"How do I make the AI know about X / behave like Y?" There are three levers, in increasing order of cost. Pick the cheapest that works — a classic senior-engineer instinct.
1. Prompting (start here — free, instant)
Just describe what you want, give examples in the prompt. Solves a surprising amount. Change behaviour by editing text, not retraining.
2. RAG (for knowledge — cheap, flexible)
Use when the model needs to know facts it wasn't trained on: your docs, recent data, private info. Update by changing documents. See RAG.
3. Fine-tuning (for behaviour/style — expensive, last resort)
Further-train the model on hundreds/thousands of examples. Use to bake in a consistent style, format or skill — not to add knowledge (RAG is better for facts).
Need the model to KNOW your data? → RAG Need a consistent STYLE / FORMAT / tone? → Fine-tune Need a one-off behaviour change? → Prompt Not sure? → Prompt, then RAG, then fine-tune
The decision table
- "Answer questions about our 500 support articles" → RAG
- "Always reply in our brand voice as valid JSON" → fine-tune (or a strong system prompt first)

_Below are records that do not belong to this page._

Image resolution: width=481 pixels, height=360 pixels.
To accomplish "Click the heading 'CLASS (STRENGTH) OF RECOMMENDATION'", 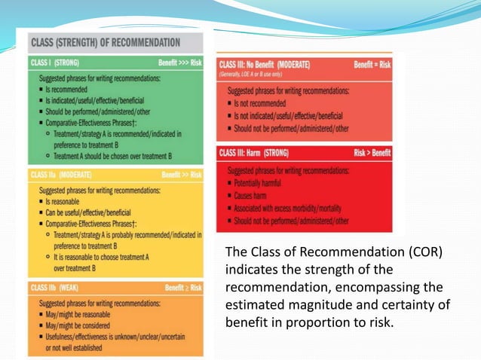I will (104, 42).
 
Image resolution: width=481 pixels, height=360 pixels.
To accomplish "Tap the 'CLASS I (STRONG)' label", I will (55, 63).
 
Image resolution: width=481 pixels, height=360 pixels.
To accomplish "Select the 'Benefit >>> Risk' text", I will (179, 63).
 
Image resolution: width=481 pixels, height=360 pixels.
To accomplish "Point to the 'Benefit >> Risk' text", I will (181, 175).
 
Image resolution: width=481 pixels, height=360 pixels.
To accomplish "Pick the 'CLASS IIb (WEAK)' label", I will (57, 287).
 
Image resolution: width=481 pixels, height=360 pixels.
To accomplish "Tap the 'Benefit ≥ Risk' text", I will (183, 287).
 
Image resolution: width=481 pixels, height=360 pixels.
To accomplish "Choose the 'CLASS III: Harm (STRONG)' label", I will (259, 153).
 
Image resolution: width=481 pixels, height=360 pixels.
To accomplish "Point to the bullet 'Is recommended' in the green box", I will (69, 89).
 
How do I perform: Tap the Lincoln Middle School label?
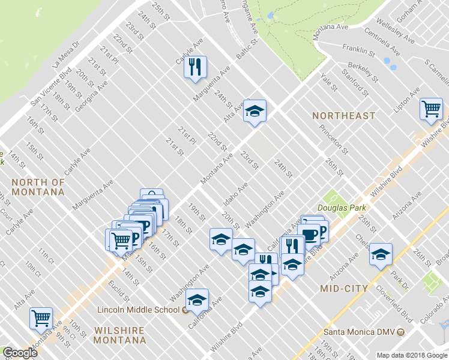coord(138,310)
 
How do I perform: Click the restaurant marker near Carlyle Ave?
coord(195,68)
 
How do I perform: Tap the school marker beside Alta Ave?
coord(255,111)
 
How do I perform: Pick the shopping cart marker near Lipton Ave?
coord(431,109)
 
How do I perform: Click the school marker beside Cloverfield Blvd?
coord(381,254)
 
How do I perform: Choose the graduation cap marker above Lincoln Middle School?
coord(197,300)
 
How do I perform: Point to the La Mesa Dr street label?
coord(66,54)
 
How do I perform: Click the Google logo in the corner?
coord(20,353)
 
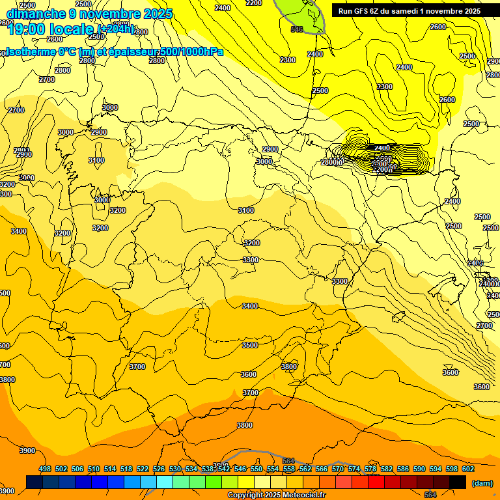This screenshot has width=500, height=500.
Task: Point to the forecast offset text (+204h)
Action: (x=115, y=29)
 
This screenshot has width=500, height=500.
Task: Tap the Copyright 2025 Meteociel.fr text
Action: (x=276, y=495)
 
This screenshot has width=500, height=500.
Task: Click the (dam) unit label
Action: (x=482, y=482)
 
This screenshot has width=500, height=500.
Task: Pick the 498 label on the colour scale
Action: (x=45, y=469)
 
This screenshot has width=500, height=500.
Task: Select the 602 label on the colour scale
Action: (x=468, y=469)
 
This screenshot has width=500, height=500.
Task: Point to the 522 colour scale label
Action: (x=143, y=469)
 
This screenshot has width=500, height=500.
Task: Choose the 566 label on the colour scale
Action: (x=322, y=469)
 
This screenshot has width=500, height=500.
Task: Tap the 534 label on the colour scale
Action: (x=191, y=469)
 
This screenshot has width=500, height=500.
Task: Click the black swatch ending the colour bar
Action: (x=458, y=482)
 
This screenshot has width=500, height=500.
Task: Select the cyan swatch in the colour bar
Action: (x=165, y=482)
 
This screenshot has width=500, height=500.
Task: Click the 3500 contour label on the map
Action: (x=250, y=345)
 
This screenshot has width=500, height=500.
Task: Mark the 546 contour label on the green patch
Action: (x=297, y=29)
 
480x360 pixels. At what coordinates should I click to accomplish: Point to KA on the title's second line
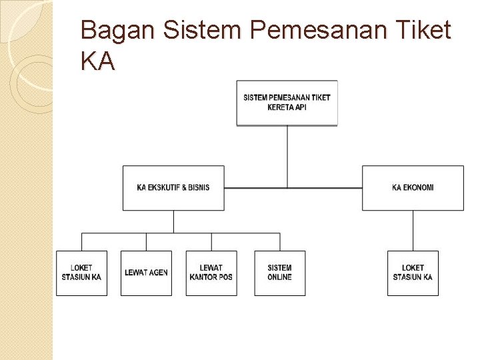pyautogui.click(x=97, y=62)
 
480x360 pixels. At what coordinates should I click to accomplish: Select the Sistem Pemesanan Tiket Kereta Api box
pyautogui.click(x=287, y=103)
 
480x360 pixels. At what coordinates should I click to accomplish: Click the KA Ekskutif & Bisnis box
pyautogui.click(x=173, y=188)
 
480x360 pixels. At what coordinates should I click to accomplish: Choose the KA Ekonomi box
pyautogui.click(x=413, y=188)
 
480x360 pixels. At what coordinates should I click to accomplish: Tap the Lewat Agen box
pyautogui.click(x=146, y=273)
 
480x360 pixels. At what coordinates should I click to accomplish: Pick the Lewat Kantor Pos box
pyautogui.click(x=211, y=273)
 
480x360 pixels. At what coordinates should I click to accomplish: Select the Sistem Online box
pyautogui.click(x=280, y=273)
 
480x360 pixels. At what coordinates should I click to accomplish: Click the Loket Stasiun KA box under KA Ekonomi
pyautogui.click(x=413, y=273)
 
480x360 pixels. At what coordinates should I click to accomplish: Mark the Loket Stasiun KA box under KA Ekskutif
pyautogui.click(x=81, y=273)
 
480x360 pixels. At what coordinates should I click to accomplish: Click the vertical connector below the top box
pyautogui.click(x=287, y=156)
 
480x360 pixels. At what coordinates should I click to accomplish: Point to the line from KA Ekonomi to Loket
pyautogui.click(x=413, y=231)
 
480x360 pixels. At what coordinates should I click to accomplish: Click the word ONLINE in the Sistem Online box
pyautogui.click(x=280, y=277)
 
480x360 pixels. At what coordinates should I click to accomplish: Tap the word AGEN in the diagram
pyautogui.click(x=158, y=273)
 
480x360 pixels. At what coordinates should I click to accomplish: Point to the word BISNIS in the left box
pyautogui.click(x=199, y=188)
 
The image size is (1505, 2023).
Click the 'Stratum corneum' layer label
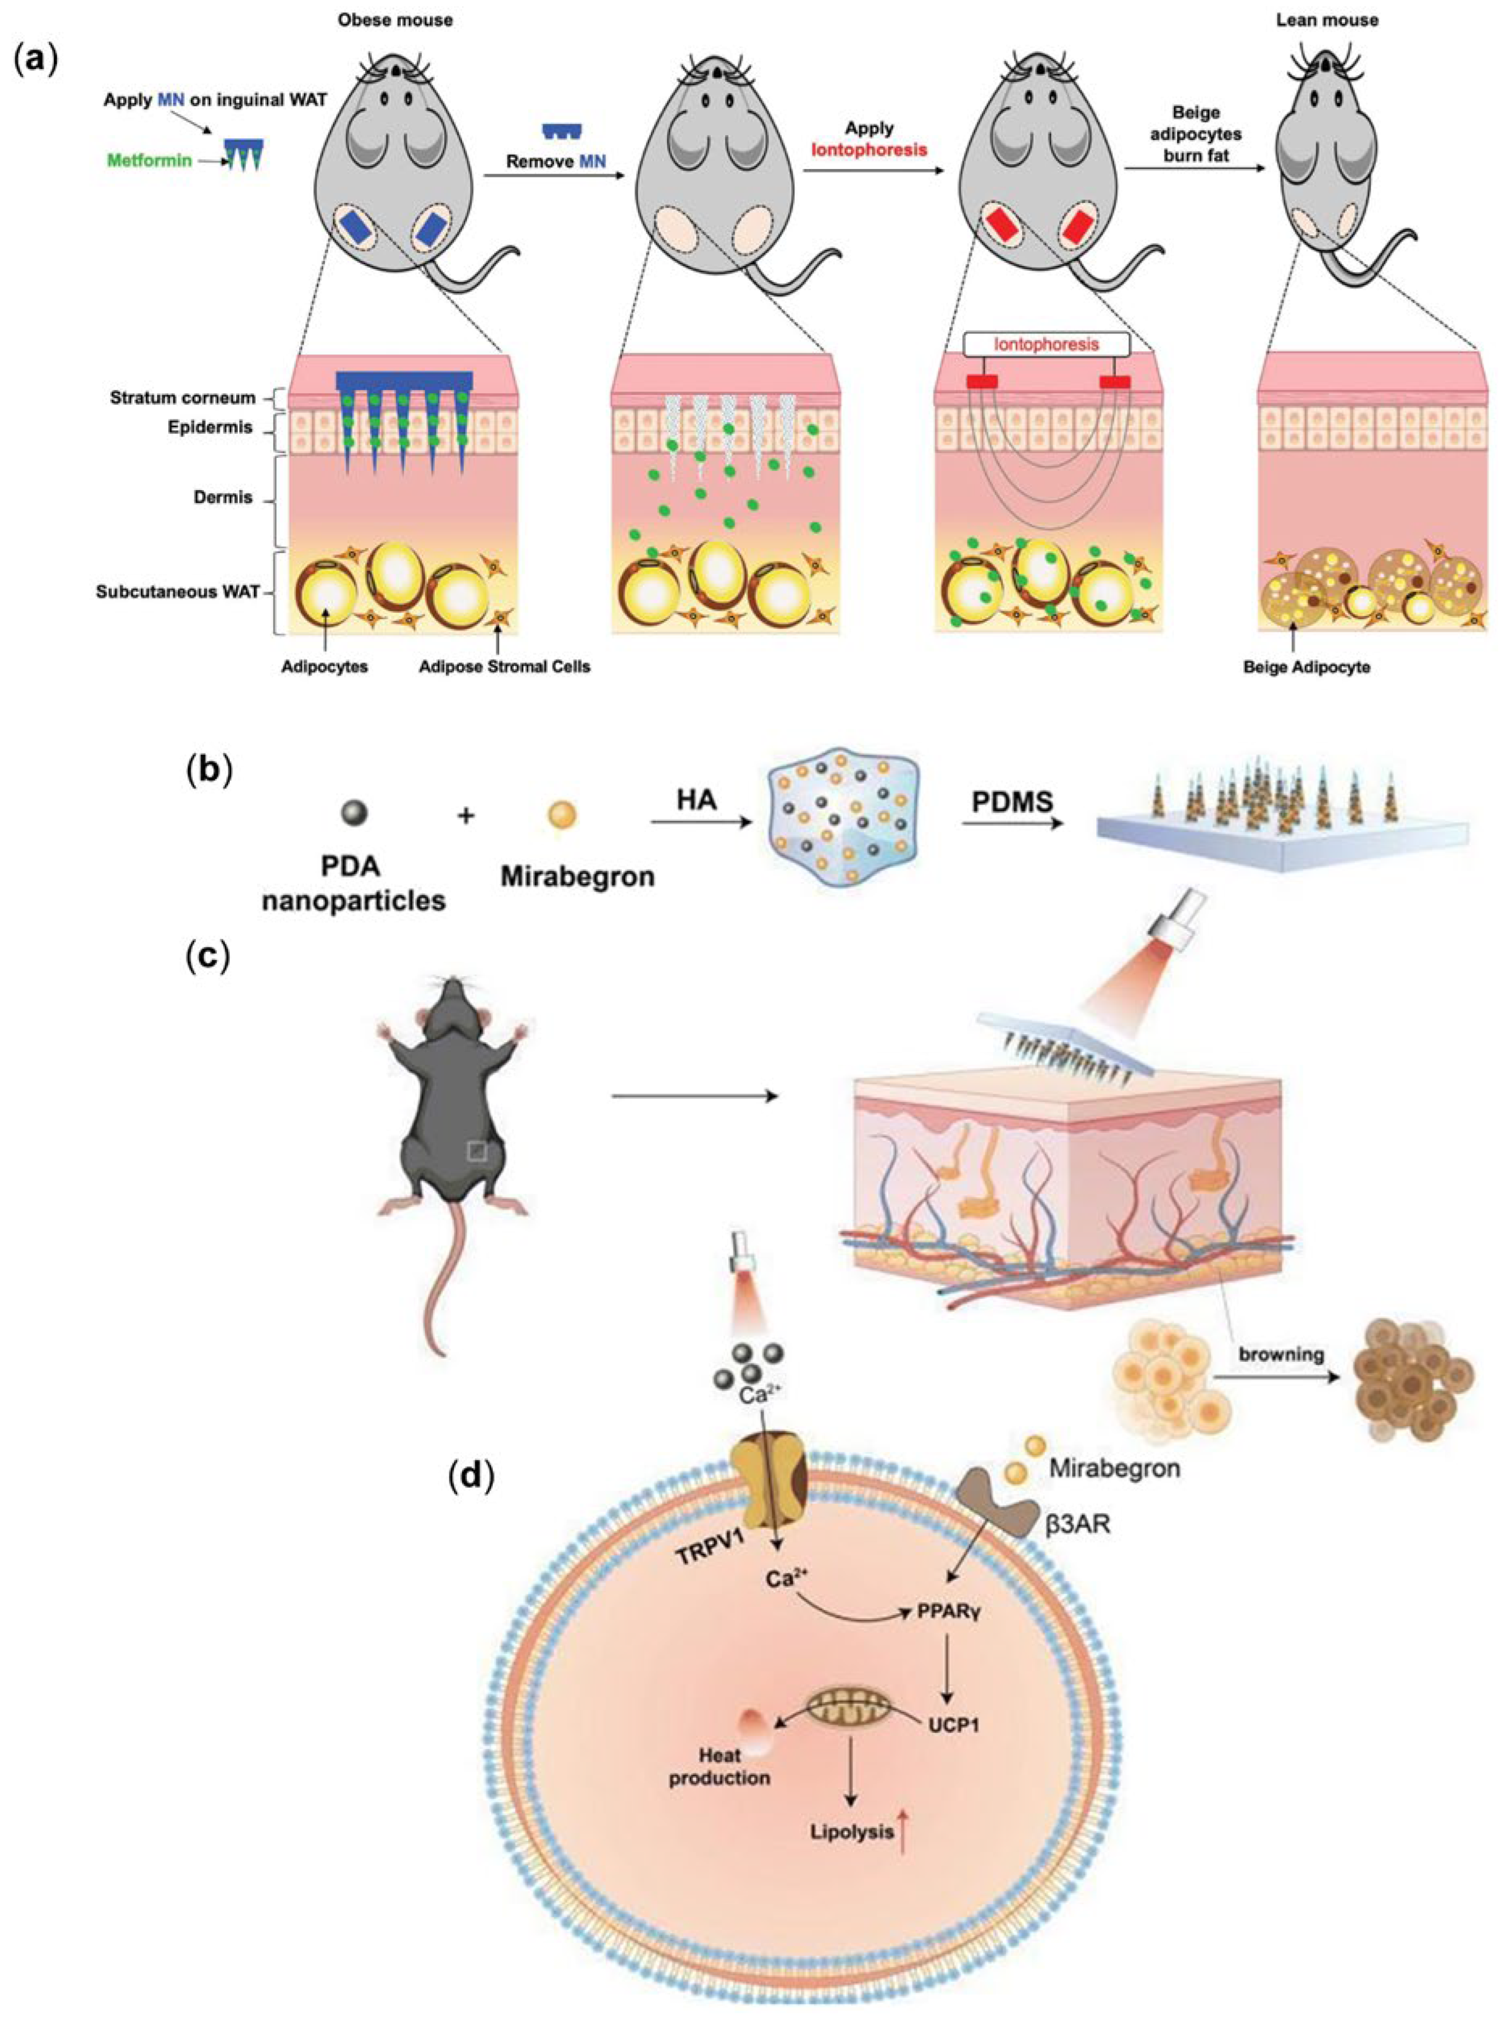[x=182, y=398]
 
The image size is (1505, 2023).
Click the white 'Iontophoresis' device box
[x=1046, y=344]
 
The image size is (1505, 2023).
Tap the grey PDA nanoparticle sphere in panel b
[x=354, y=813]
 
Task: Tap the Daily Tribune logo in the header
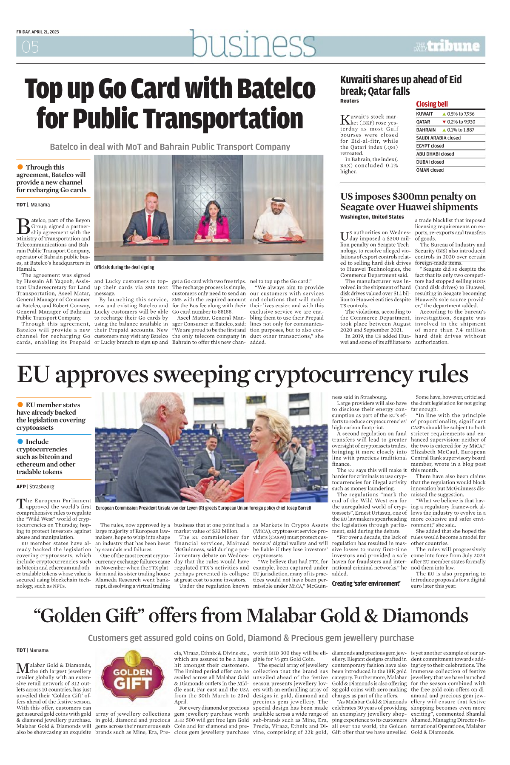tap(446, 46)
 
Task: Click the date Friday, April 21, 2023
tap(37, 32)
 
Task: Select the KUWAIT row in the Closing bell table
tap(450, 114)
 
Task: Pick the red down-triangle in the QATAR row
tap(444, 122)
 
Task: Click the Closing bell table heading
tap(432, 104)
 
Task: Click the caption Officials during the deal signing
tap(124, 267)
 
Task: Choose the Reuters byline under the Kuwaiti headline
tap(349, 101)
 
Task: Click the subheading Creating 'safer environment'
tap(366, 584)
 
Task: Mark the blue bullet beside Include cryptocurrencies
tap(20, 442)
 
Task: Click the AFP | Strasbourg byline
tap(35, 487)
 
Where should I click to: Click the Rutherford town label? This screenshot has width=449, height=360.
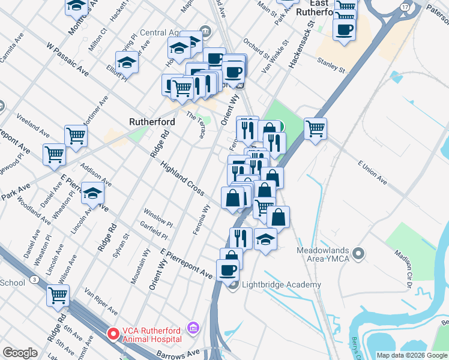click(152, 122)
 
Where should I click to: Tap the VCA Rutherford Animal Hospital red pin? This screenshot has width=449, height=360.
click(113, 333)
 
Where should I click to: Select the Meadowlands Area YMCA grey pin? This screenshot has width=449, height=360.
click(359, 253)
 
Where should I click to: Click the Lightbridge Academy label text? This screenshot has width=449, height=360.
click(281, 285)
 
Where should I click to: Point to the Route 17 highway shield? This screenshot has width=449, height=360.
click(406, 7)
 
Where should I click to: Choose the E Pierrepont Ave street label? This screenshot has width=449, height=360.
click(187, 263)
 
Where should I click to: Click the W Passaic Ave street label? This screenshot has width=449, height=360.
click(67, 59)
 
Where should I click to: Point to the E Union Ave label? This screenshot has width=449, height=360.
click(374, 170)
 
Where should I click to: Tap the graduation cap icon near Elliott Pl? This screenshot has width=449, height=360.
click(127, 62)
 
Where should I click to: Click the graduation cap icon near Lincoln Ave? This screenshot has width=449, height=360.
click(92, 193)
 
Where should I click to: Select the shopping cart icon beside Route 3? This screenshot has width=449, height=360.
click(58, 295)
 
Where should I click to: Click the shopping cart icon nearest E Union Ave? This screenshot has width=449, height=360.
click(316, 127)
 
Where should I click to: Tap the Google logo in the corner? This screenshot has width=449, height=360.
click(20, 353)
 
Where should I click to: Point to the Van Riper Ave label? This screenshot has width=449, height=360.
click(100, 301)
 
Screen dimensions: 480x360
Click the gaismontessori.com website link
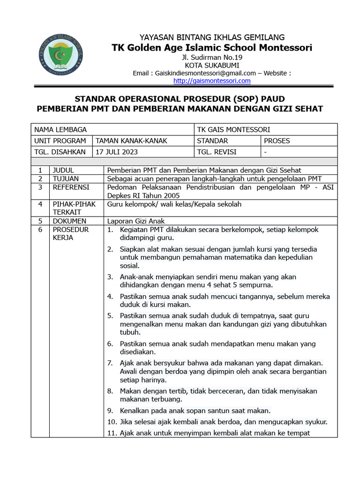coord(212,81)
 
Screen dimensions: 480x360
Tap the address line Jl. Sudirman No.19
coord(212,57)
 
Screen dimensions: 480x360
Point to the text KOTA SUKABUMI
coord(212,65)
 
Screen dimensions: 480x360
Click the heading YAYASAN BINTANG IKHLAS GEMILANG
coord(212,38)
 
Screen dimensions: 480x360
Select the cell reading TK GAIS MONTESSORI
coord(233,130)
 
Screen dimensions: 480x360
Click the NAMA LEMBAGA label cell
coord(60,130)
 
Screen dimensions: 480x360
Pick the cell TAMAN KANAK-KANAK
coord(131,141)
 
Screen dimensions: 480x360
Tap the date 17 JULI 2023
coord(117,152)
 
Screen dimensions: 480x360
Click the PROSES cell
coord(277,141)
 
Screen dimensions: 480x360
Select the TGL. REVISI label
coord(217,152)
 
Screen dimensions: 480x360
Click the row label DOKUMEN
coord(69,221)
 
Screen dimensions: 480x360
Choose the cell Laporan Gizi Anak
coord(136,221)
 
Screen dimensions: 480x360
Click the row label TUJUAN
coord(66,179)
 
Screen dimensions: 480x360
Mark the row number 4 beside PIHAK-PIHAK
coord(40,204)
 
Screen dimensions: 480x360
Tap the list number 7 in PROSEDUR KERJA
coord(110,363)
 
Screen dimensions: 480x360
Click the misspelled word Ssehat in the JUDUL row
coord(290,170)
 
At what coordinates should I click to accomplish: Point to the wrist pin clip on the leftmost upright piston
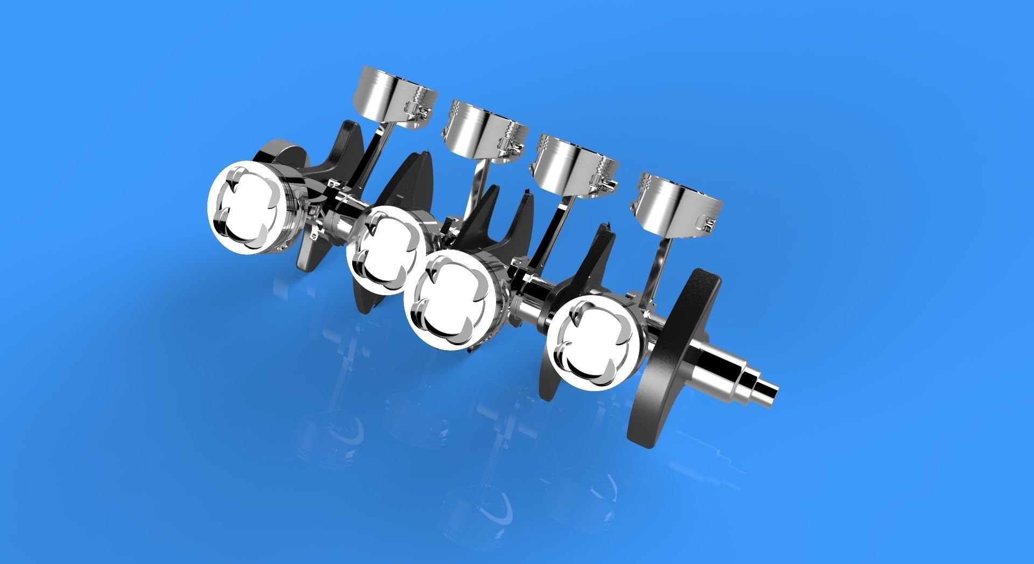click(x=422, y=112)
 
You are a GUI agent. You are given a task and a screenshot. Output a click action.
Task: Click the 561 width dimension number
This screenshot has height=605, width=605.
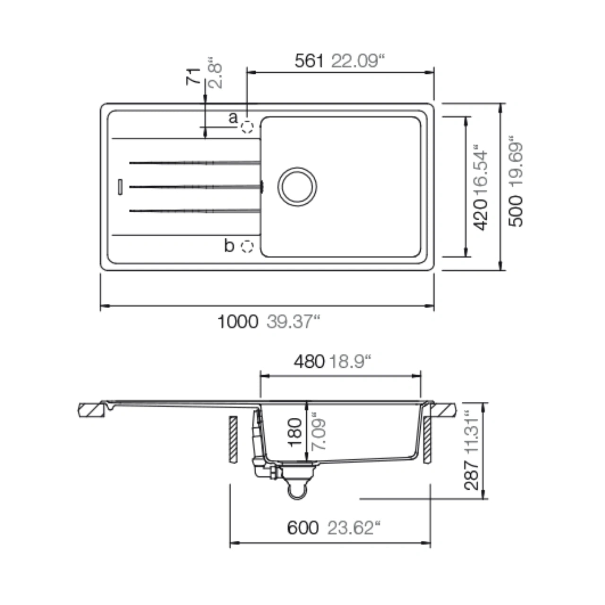click(309, 60)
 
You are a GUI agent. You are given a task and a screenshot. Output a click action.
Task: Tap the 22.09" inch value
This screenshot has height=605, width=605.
click(358, 60)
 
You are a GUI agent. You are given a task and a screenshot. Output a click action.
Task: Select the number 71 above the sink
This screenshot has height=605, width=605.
click(193, 76)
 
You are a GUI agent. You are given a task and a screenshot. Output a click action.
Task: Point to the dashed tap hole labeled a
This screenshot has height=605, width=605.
click(247, 127)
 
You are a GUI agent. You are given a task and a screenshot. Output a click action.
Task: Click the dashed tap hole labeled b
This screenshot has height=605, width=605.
click(247, 246)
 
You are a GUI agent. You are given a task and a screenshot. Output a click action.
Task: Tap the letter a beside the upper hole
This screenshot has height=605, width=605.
click(233, 118)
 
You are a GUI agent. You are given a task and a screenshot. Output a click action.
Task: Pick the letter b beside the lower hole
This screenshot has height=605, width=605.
click(229, 245)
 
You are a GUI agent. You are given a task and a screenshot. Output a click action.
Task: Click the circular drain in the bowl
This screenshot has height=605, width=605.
click(297, 187)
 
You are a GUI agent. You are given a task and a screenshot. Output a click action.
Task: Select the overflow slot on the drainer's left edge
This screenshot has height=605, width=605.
click(120, 187)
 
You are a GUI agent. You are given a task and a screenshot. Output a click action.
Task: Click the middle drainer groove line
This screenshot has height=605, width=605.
click(196, 187)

- "Summarise this text" → prompt
- "Classify tickets into our 12 internal categories, consistently, at scale" → prompt with examples → fine-tune if accuracy/cost demands
Rule of thumb: 90% of "we need to fine-tune" turns out to be solved by a better prompt + RAG, at a fraction of the cost and effort. Reach for fine-tuning only when you have proven the cheaper levers fall short.